ROANOKE TIMES 
                      Copyright (c) 1997, Roanoke Times

DATE: Thursday, March 27, 1997               TAG: 9703270041
SECTION: VIRGINIA                 PAGE: C-4  EDITION: METRO 
DATELINE: NORFOLK
SOURCE: ASSOCIATED PRESS


3 PORTSMOUTH DRUG DEALERS ARE RELEASED FREED BECAUSE OF A SEX-FOR-TESTIMONY SCANDAL

In exchange for his testimony, witness Gary Weathers was allowed to have sex in a federal government office.

Three convicted drug dealers have been released from prison because a prisoner was allowed to have sex in a federal government office in exchange for testimony against them.

The sentences of four other members of the Portsmouth drug ring were substantially reduced because federal agents did not disclose the conjugal visits to the court, and jurors were told there was no sex-for-testimony deal with witness Gary Weathers.

``The law requires the government to disclose matters that might reflect on the credibility of government witnesses,'' local FBI director Larry Torrence said Tuesday.

Bruce E. Boone Sr., convicted for his role in a Portsmouth gang that sold $20 million in heroin from 1984 to 1989, was freed Tuesday from a life sentence.

Torrence said Boone's case was not retried because it would be hard to reconstruct the case nearly 10 years after the investigation.

Two other men convicted in the case, Samuel Collins Jr., serving a life sentence, and William Kenneth Banks, serving a 25-year sentence, were released Nov. 14.

The agents involved were James Watters of the FBI and Richard McGoldrick of the Drug Enforcement Administration. Watters was a lead investigator in the drug case. When the issue of sexual favors came up at trial in 1990, Watters did not correct the judge when he told the jury the favors had never been granted, court papers show.
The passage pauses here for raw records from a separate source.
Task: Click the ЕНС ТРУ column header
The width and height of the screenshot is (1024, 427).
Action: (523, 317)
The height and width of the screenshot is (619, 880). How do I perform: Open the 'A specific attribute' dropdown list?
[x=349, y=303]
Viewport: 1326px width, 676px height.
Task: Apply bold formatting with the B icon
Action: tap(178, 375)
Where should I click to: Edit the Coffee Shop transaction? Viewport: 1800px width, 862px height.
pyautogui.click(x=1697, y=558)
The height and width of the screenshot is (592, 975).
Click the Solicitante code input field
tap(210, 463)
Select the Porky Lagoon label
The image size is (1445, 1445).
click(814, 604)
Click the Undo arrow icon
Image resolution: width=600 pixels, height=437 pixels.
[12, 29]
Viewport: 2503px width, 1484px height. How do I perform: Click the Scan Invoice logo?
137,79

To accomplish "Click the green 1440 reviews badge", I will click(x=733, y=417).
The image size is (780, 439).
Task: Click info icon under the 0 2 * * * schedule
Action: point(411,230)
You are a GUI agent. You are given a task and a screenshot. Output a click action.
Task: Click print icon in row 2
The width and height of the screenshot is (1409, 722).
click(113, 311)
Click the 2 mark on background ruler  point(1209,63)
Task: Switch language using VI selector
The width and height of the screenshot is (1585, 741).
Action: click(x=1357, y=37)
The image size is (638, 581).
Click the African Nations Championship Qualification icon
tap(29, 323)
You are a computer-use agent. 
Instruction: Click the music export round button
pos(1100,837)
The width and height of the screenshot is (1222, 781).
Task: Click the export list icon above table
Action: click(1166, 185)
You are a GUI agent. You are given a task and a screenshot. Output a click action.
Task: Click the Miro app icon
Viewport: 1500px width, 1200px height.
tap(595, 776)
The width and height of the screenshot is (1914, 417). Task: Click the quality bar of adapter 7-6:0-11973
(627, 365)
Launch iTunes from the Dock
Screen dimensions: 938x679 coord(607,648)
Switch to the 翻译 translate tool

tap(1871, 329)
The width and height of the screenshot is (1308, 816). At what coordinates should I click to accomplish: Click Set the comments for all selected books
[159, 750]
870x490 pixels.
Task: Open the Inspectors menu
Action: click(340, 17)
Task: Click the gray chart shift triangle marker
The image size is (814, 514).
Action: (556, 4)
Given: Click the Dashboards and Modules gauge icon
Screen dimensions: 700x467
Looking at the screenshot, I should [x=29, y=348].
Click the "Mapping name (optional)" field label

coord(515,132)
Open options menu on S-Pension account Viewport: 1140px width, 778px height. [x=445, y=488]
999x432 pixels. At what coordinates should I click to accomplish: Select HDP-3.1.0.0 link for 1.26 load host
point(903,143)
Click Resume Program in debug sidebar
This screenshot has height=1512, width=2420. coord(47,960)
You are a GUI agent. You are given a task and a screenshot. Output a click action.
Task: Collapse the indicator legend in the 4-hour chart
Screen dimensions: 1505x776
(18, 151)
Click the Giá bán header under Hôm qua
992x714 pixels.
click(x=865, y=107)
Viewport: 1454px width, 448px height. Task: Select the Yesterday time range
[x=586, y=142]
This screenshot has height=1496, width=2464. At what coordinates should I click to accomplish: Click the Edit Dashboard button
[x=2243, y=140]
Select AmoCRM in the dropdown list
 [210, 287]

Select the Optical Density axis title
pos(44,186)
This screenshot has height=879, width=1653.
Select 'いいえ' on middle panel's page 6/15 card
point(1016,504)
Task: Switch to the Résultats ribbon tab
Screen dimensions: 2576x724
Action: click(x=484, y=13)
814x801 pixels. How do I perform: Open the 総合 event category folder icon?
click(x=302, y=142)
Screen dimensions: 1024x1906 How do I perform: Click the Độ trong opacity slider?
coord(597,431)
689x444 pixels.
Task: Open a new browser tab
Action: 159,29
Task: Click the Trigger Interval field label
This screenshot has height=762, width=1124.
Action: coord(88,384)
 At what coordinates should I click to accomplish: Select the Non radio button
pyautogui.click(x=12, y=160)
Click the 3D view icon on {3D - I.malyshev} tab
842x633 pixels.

Weathers was permitted to have about a half-dozen ``lunches'' with his wife or a girlfriend in the Drug Enforcement Administration office in Norfolk in May and June of 1990, court papers show. Agents always knocked, then hesitated before entering the room.

Watters did not initially arrange for Weathers' sexual favors. But when he became aware of them, he did nothing to stop them, according to court papers. Watters sometimes would leave McGoldrick to guard the door while Weathers' wife or girlfriend visited.

Defense attorneys discovered the arrangement after Weathers' wife gave birth to twins in 1991 and named him as the father. Weathers had been imprisoned since 1989.

Lawyers for the men convicted by Weathers' testimony began filing motions in 1994, asking for new trials.

Watters and McGoldrick are still on the job pending the outcome of a Justice Department investigation begun in 1994. McGoldrick has been transferred to Chicago. The investigation apparently was completed last year, but the results have not been released.